They still make the Quaternity.
In the engineering manual it implies that in DRY mode (as distinct from DRY COOLING mode) there is less sensible cooling as it approaches the humidity setpoint, but that's not the same as
no sensible cooling in DRY mode. See the notes at the bottom of P49 (p50 in PDF pagination):
http://www.daikinac.com/content/ass...ta.pdf
The coil & valving diagram on p.8 (p.9 in PDF) implies that the coil on the indoor unit really is split, and operates differently in DRY mode, where it applies continuous re-heat with the split coil, whereas in DRY COOLING mode it does not (thus delivering a greater fraction of sensible cooling to latent cooling when in DRY COOLING mode, and conversely.) But it does not dehumidify while in heating mode (which would be a nice feature.)
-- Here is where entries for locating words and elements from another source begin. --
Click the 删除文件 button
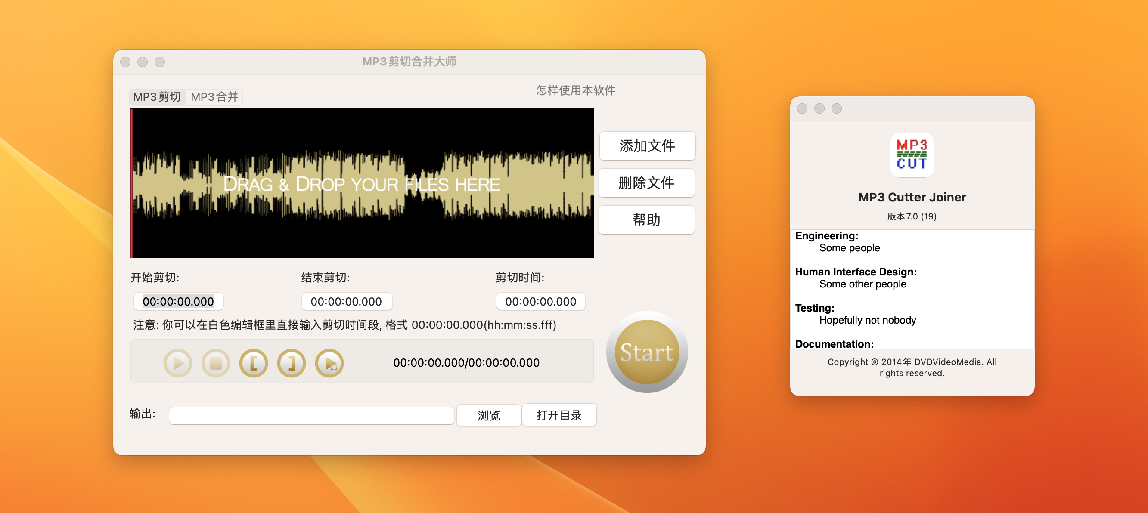 click(x=646, y=183)
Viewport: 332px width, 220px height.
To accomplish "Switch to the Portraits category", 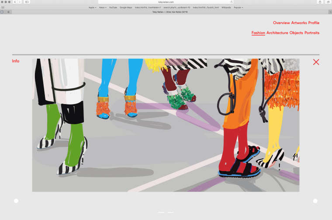I will (x=311, y=33).
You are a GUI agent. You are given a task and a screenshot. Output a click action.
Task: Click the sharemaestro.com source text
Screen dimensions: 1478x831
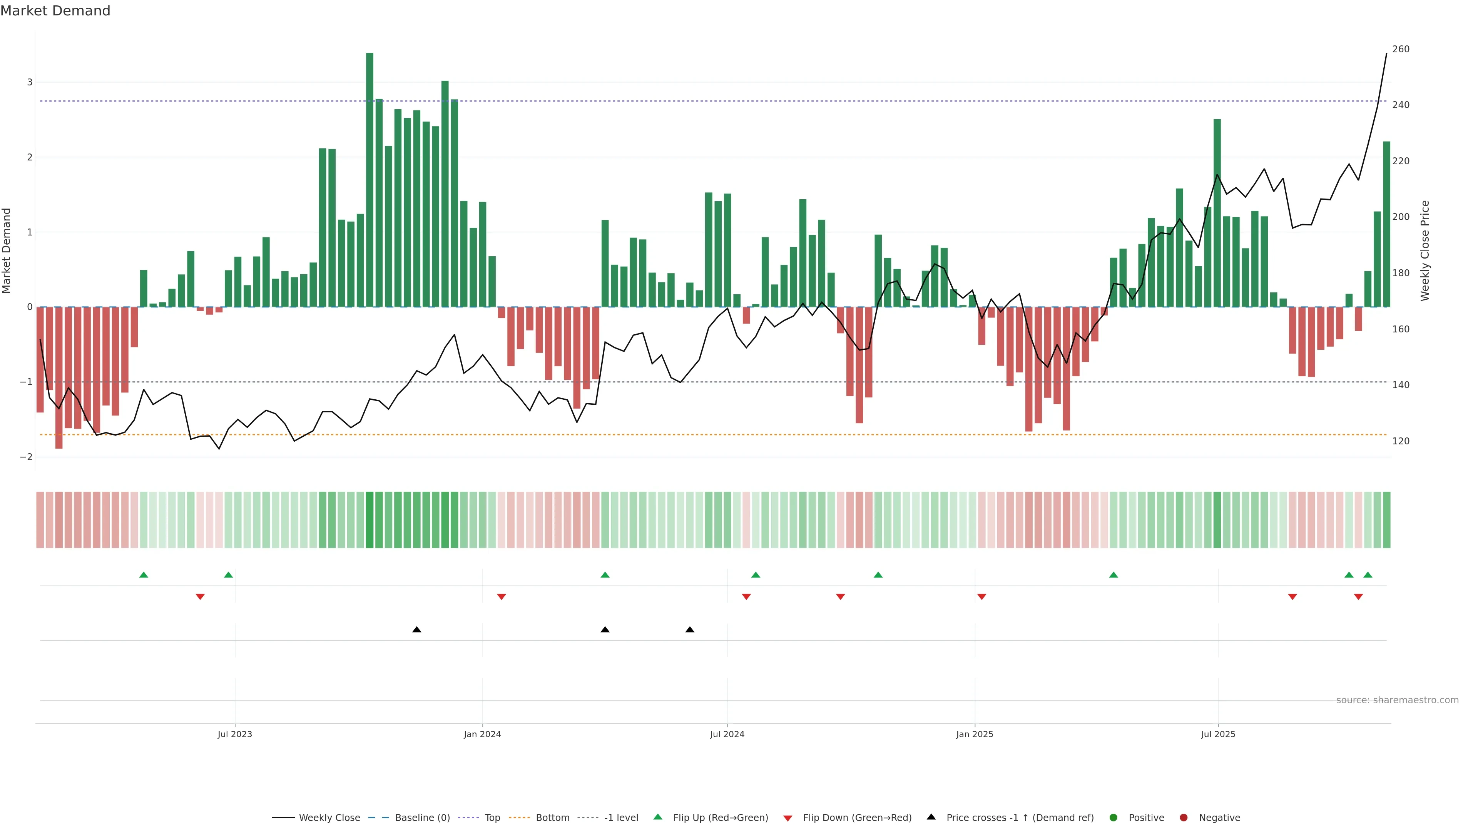coord(1397,700)
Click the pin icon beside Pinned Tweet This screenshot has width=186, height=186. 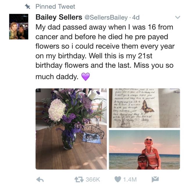(x=28, y=6)
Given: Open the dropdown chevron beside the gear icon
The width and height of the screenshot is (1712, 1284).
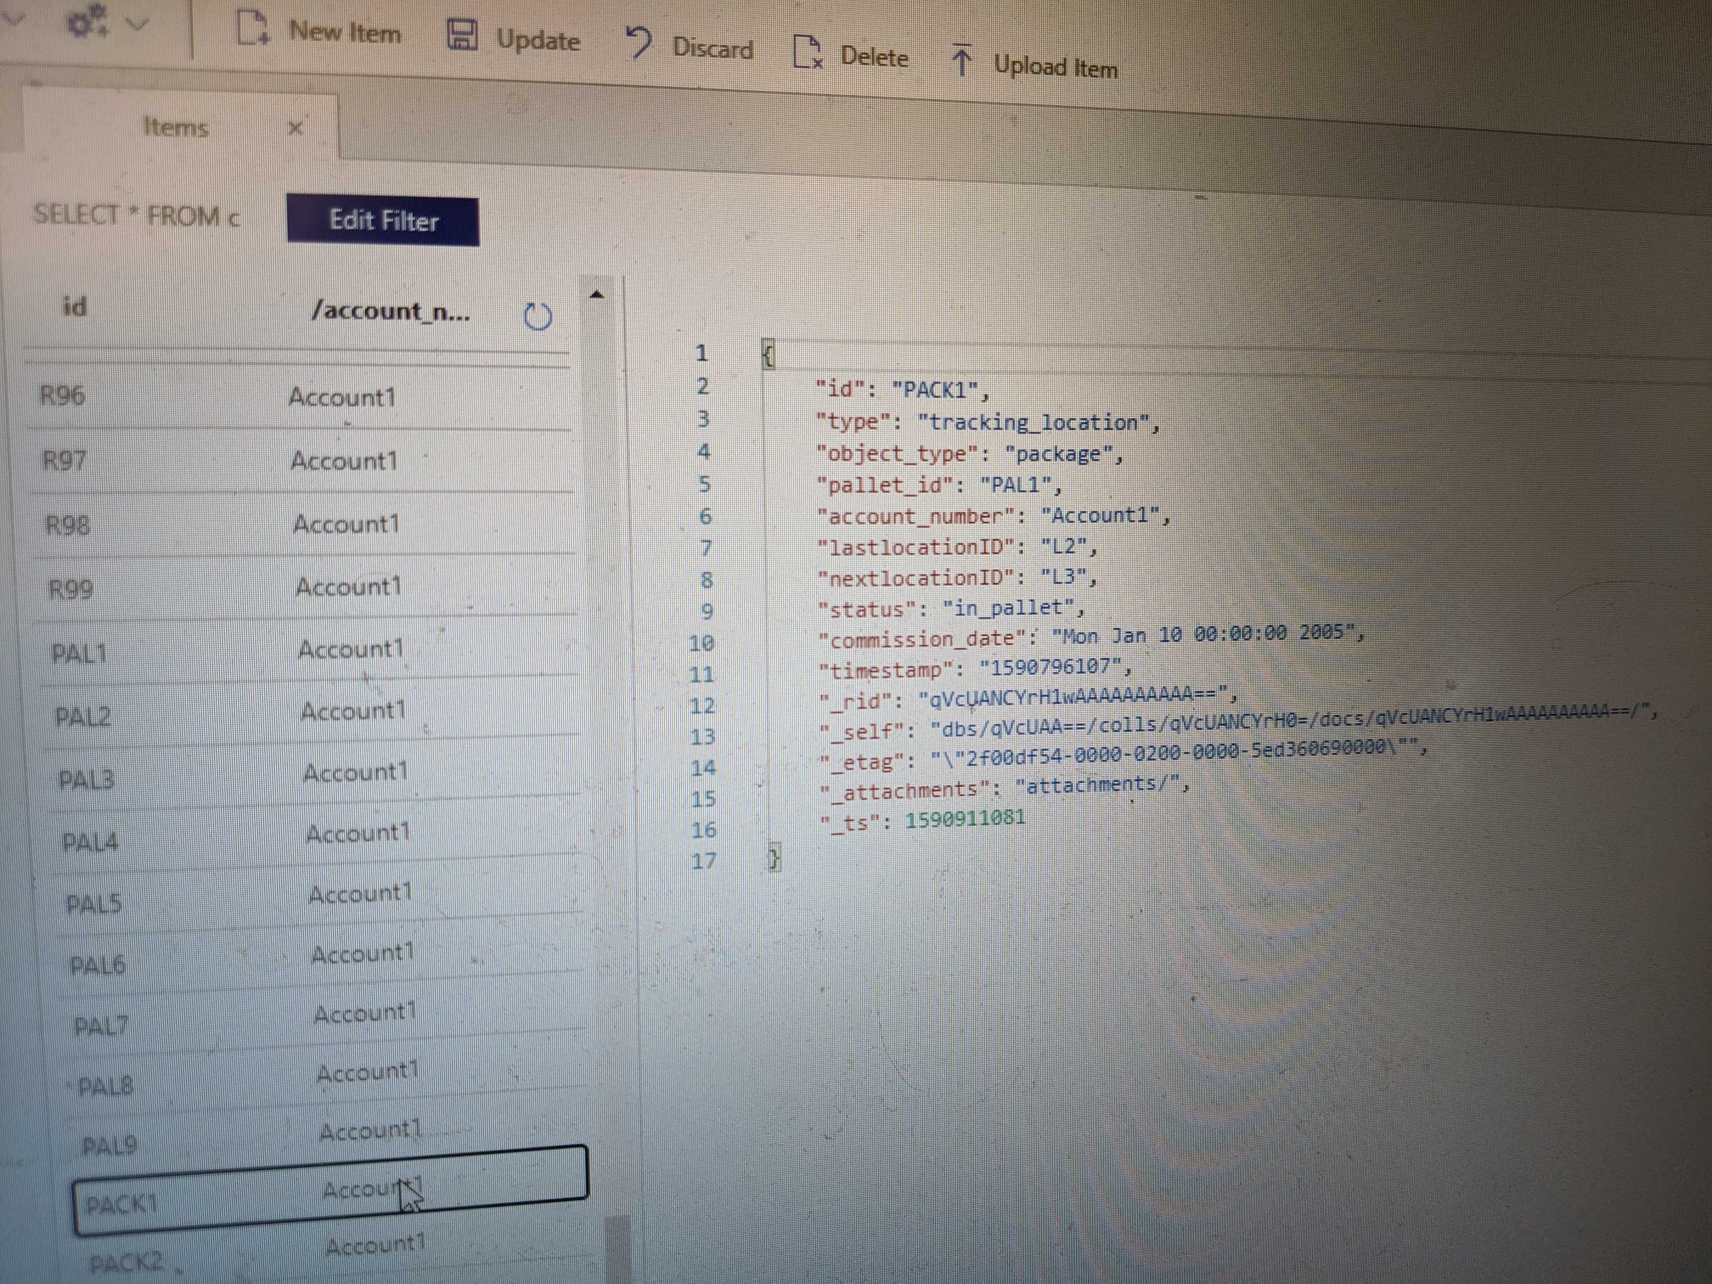Looking at the screenshot, I should pyautogui.click(x=137, y=24).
The Pacific Northwest does not have humidity issues any time of year (let alone all year) for air maintained at room temp. Ventilation rates (using outdoor air) can handle it without mechanical dehumidification unless you have excessive interior moisture sources, or insist on interior air with dew points below 60F on warmer winter days. If you overlay both
temperature & dew point graphs of the weather history even on foggy-dew coastal OR you generally only get dew points above 60F when it's warm enough to have a sensible cooling load.